Nevertheless, word has a way of getting around, and so a number of her friends and family have apparently come across the article. Many of them understood the spirit in which the piece was written, some, however, have not. I received one interesting email – an extremely polite one, I hasten to add – which raised some points worth addressing. It was from a friend of my friend of whom I was previously unaware and who I have never met.
I’m sure you can imagine that I, and others I’m sure, would be pained by your description of her suicide as a decision of “cold logic in its remorseless nihilism.” I don’t know whether anyone besides God knows the reality of her suicide. Perhaps you were completely accurate in your description, through your own spiritual confirmations. But either way, it is my hope that all of our spiritual convictions are always tempered by our most compassionate vulnerabilities when writing or reflecting about [her] or others who share struggles similar to hers.
Now, it was never my intention to inflict pain upon anyone in writing this particular column, most particularly not upon those who have already suffered a tremendous loss. And yet, something bothered me about the assertion that one should temper one’s spiritual convictions simply to spare the feelings of those who do not share them. Would one temper one’s view of the gravitational force and the role it played in the death of one who jumped from a rooftop? Especially if one was speaking with those who did not share one’s belief in gravity?
It was clear to me that the writer did not understand that although my friend was obviously the inspiration for the column, the piece was also addressing much more universal matters than a single human life. From the perspective from which I write, all nihilism – and thus suicide – is rational given an atheistic worldview. This logic contradicts the mainstream perspective, which, being a veneer of Judeo-Christian ethics without the underlying belief system, is highly irrational. I am far from the first to point this out, however, people are more accustomed to hearing it from the likes of Nietszche, Sartre and Camus, not to mention Voltaire and Socrates, than an evangelical Christian. And yet, I am not saying anything that has not been said before, and more eloquently, by some of humanity’s greatest minds. Very few people are truly able to handle the inherent implications of being their own god.
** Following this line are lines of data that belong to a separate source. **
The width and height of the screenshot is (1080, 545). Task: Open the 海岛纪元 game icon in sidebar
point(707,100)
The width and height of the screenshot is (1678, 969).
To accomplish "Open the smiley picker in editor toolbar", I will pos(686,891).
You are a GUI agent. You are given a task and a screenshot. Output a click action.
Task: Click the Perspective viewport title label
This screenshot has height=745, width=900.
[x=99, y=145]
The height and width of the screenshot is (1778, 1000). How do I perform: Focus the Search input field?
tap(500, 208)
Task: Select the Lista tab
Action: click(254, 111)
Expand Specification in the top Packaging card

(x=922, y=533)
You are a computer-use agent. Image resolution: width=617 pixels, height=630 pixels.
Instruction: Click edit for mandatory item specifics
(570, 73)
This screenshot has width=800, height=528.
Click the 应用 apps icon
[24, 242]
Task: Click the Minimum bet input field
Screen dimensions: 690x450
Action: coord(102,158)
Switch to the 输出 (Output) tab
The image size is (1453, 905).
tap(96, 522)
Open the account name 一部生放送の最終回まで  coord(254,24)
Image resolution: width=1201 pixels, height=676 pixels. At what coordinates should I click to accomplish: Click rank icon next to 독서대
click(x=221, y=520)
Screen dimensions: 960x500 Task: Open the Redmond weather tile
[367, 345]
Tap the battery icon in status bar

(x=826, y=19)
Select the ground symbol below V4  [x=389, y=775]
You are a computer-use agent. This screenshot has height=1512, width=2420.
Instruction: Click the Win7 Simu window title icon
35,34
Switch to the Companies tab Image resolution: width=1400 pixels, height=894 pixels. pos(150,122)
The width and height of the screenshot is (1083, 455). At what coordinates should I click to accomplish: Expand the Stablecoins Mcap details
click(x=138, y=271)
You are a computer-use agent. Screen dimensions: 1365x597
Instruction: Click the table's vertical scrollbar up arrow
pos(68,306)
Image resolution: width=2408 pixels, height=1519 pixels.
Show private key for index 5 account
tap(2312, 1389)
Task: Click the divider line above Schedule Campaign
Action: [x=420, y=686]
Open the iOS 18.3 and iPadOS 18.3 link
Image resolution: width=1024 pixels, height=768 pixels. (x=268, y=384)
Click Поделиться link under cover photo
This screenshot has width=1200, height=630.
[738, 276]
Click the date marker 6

I said as much in a response to the writer, who in his response clarified that my initial take on his email had been correct. “I… am writing to restate my hope that you grow to gain a more heartfelt appreciation of [her] and perhaps of those who do not share your specific religious views.” At first I though this was strange, as I could not see how anything I had written could possibly be construed as a lack of appreciation for my friend. But to the faithless, the notion that an individual is responsible for his own actions is frightening, since relying only on oneself to bear the entire weight of an uncaring universe is simply more than can be faced by any except the most exceptional. This is why Nietzsche – not one to shirk the dark – considered Christianity a coward’s path, and likely why the writer interpreted my bringing up the point as being uncompassionate. But in what sense can it be considered compassion to leave others to drown in the dark? I do not regret a single word I wrote; I regret only that I did not articulate them in time to share them with my friend.
Pat Buchanan and others have written of a great cultural war that is dividing America. They are no doubt correct, but what is perhaps more ominous is that the two poles of religious faith and secular humanism have separated to the point that it is becoming very difficult to communicate effectively across the divide. The friend of my friend also added “I’m not sure this dialogue will be fruitful right now…. In any case, I would like to leave off corresponding here.”
I’m afraid his instincts are probably correct.